Last week I had a 3-day meeting out of town with library colleagues from across the state. As successful as the meeting was, I was plagued the whole time by a clogged left ear, which has resulted in muffled sound for the past couple of weeks.

The meeting was challenging enough being engaged throughout 14 hour days, not being able to excuse myself to check my BG as often as I would have liked, and enjoying uber-delicious food in the evenings with little regard to what effects it was going to have on my BG (not to mention my waistline). When they are serving macaroni and cheese made with truffle oil and a crunchy breadcrumb top, you’ve got to just take what life is giving you, and be damned the consequences.

But now that I’m back home, I decided to see an ENT to figure out why my ear sounds like it has a cotton ball stuffed in it. His diagnosis is that I have fluid behind my left eardrum, and it just needs time to drain. In other words, I paid for an expert to tell me to keep doing what I’ve been doing…nothing. At least I know it’s not infected, so I can live with that.

He also checked my tonsils, and asked if I have sleep apnea or snore a lot. Anyone who has ever spent the night with me may argue, but I said no, not enough to join Snorers Anonymous. “Hi, my name is Martin, and I am a Snork.”

Snorks

The ENT’s advice was for me not to put on any weight, because I have the characteristics of someone who could put on weight and have breathing problems. Despite the immediate urge to choke the guy, with a completely straight face I looked at him and asked, “Did you just call me fat?”

I am nothing without a sense of humor.

What’s Up DOC?

So here I am with my first post on the new dblog. I’ve been sharing with the Diabetes Online Community (DOC) on Twitter so much lately I almost find myself throwing in # and @ signs in random sentences. It’s good to finally have a home built where I can stretch my thoughts out longer than 140 characters.

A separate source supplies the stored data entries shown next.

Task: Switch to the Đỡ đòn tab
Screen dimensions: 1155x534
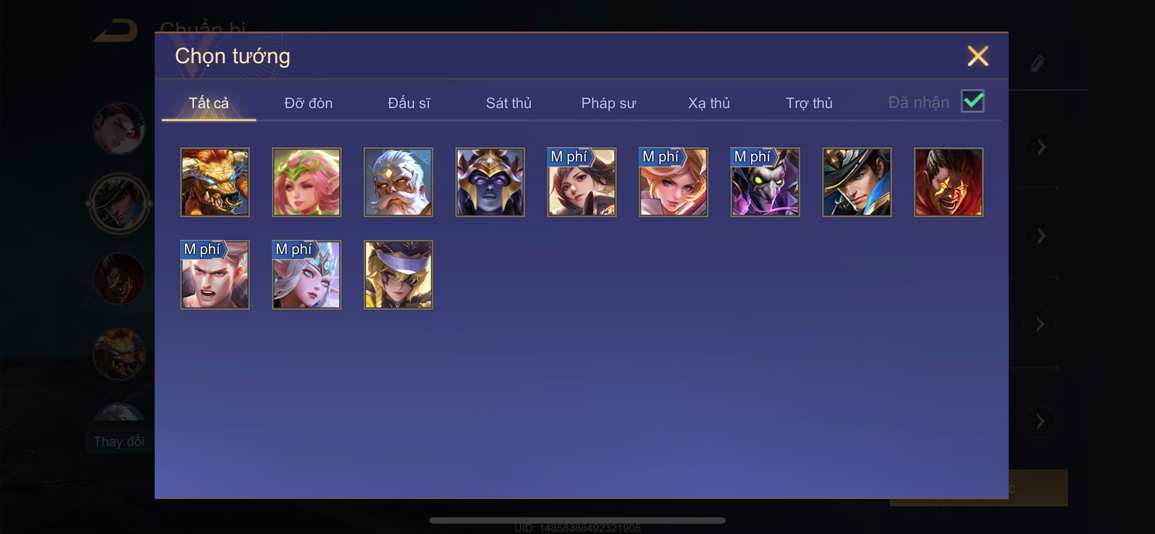Action: [308, 103]
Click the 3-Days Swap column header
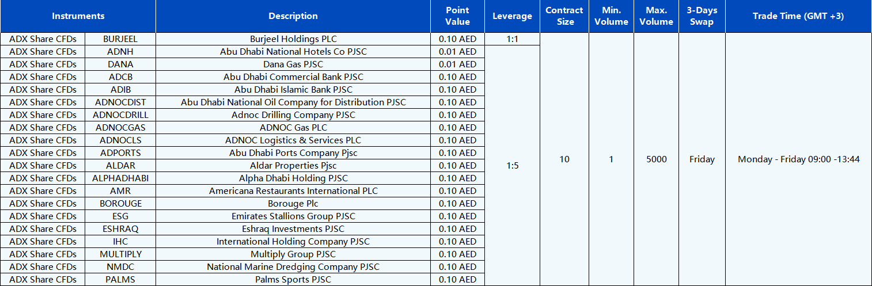 [702, 16]
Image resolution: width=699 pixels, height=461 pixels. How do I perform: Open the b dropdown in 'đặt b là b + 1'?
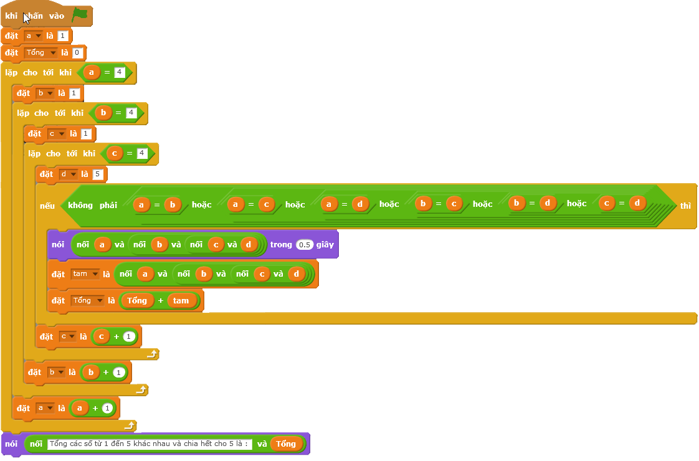pyautogui.click(x=56, y=373)
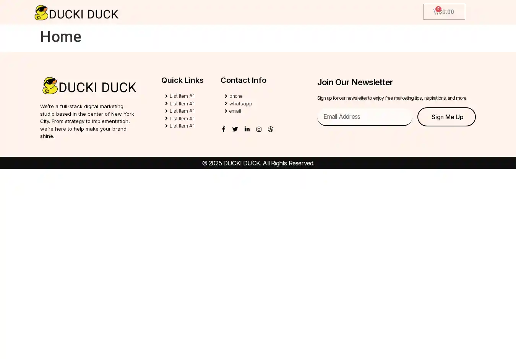Viewport: 516px width, 359px height.
Task: Click the Ducki Duck header logo
Action: click(76, 13)
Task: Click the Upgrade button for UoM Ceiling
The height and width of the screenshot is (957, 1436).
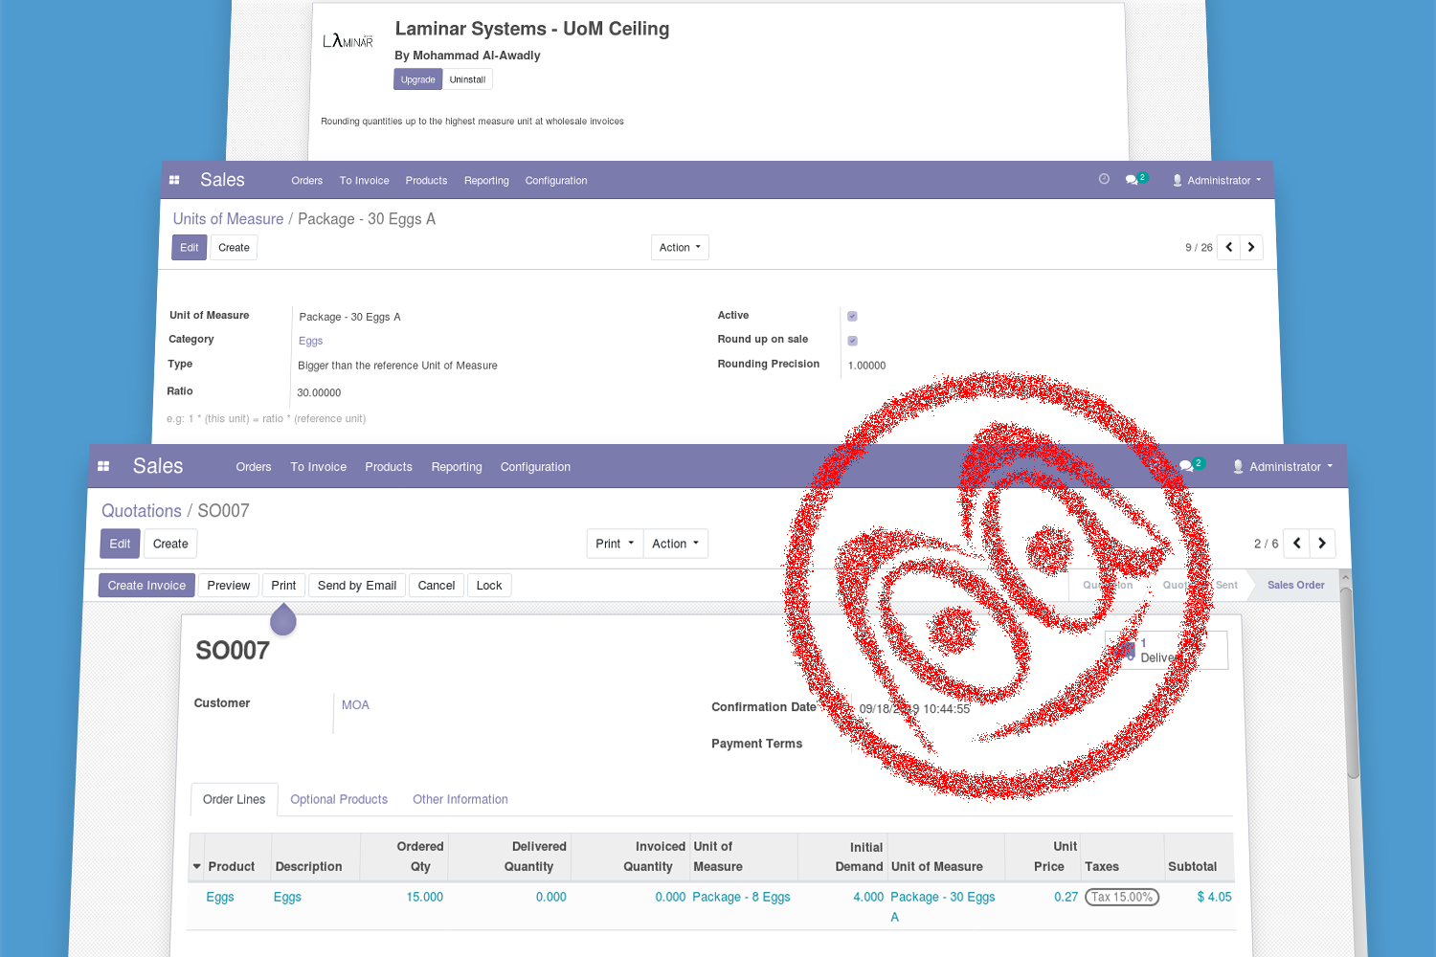Action: click(x=417, y=79)
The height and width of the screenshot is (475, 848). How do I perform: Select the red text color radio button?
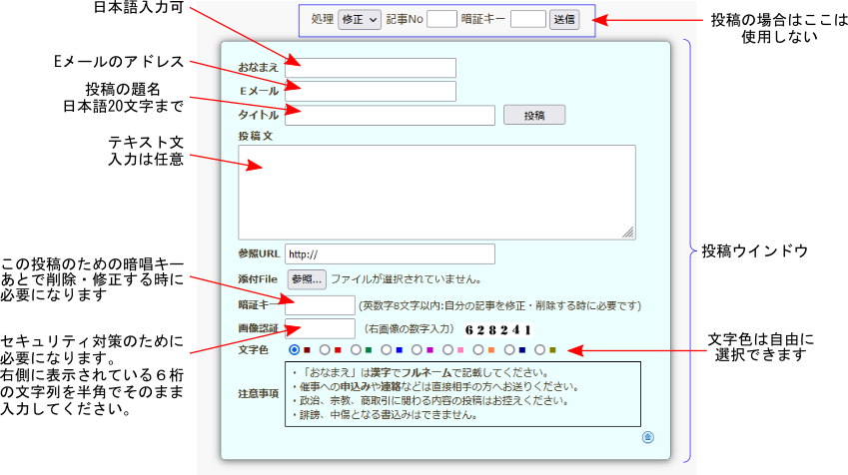(x=325, y=350)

You can read the About Me section, and learn a little about me and my pump, Gort. Diabetes is a big part of my life, whether I like it or not. Whether ANYBODY likes it or not. I grew up with it being so taboo, so I am really thankful to now live in a world where I can be right out in the open about it. I feel like people see a needle, or a blood test kit, or vial of insulin, and without knowing specifically what those things are all about at that moment, they don’t immediately think you are a drug addict like it was when I was a kid.

I was in elementary school during the Reagan era, and Nancy Reagan’s “Just Say No” campaign on TV had the ever present images of needles and drug paraphernalia.

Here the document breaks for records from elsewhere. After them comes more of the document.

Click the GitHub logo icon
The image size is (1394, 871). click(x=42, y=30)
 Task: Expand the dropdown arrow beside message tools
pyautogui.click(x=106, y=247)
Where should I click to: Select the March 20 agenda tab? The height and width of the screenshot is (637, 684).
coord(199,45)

Nancy Reagan and the "Just Say No" CampaignImages of Just Say No

They would of course show these commercials during Saturday morning cartoons, exposing everyone to it, and beating into kids’ brains “Don’t use drugs!” Then I would show up at school, and someone would get sight of my syringes and vials, and game over…I was a drug user. Kids can be so cruel.

Maybe now I just have a lot more confidence, but I feel like the world has changed and matured. Today I can do a blood test right out in the middle of everyone, and I might get some side glances, but mostly people are just curious. I love that, and I love sharing and educating when they have questions. My favorite is when someone asks me right before I prick my finger if it hurts and I tell them no, prick my finger, and then scream bloody murder. That usually results in a laugh or two.

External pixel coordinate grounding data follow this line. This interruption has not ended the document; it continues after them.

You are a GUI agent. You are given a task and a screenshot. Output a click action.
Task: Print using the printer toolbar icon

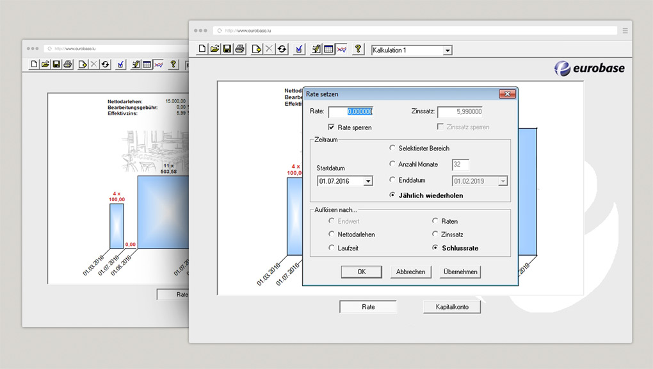239,49
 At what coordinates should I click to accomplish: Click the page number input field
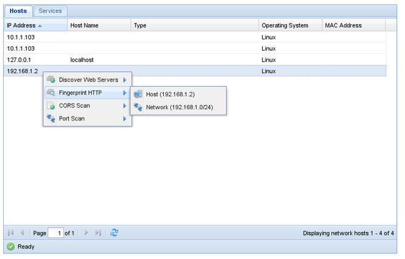(x=56, y=233)
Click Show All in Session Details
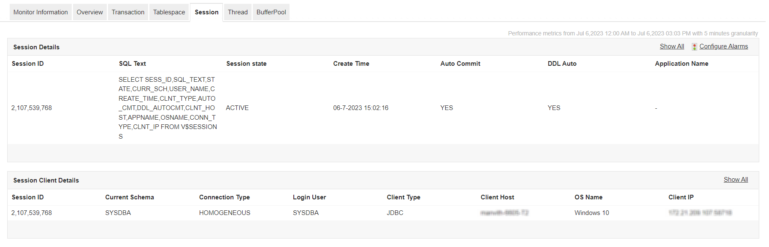The image size is (769, 247). pos(672,46)
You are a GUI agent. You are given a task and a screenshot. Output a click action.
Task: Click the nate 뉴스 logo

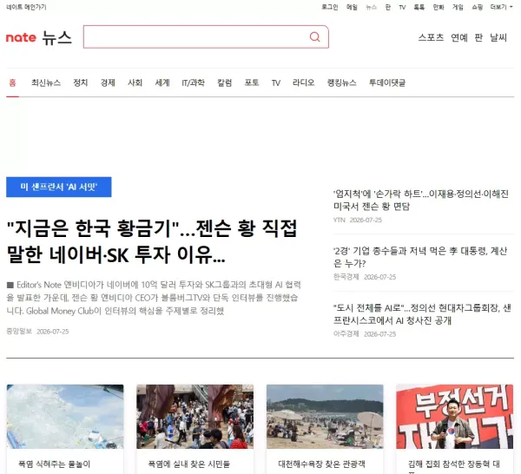click(x=39, y=37)
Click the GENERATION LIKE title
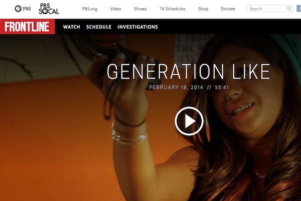 click(x=189, y=71)
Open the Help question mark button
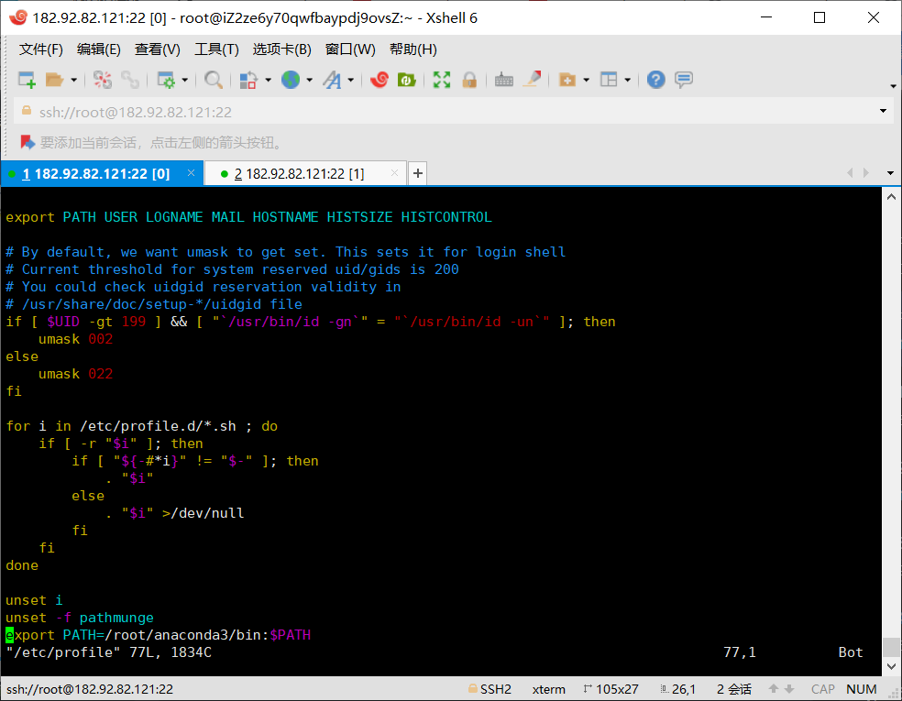Viewport: 902px width, 701px height. tap(655, 80)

On top of that, the insulin pump (oh, the wonderful, wonderful pump!) has revolutionized diabetes even more by totally taking away the need to carry around syringes and vials anymore. It makes all of us T1’s so…free. We might still have to carry around a backpack full of other things, but it bids farewell to the days of having to ask a family member or close friend to stand in front of me while I draw my insulin out of the vial and shoot up.

This dblog is another voice, and another opportunity to bring diabetes out of the shadows. We can be diabetic, and do not have to be ashamed or feel we are less than anyone else, not ever. We don’t have to look in the mirror and see a broken machine. We may not have an automatic transmission like some people, but we can drive a manual transmission just fine. We have the technology, we have the science. We can do this!

And we will…every day…until there is a cure.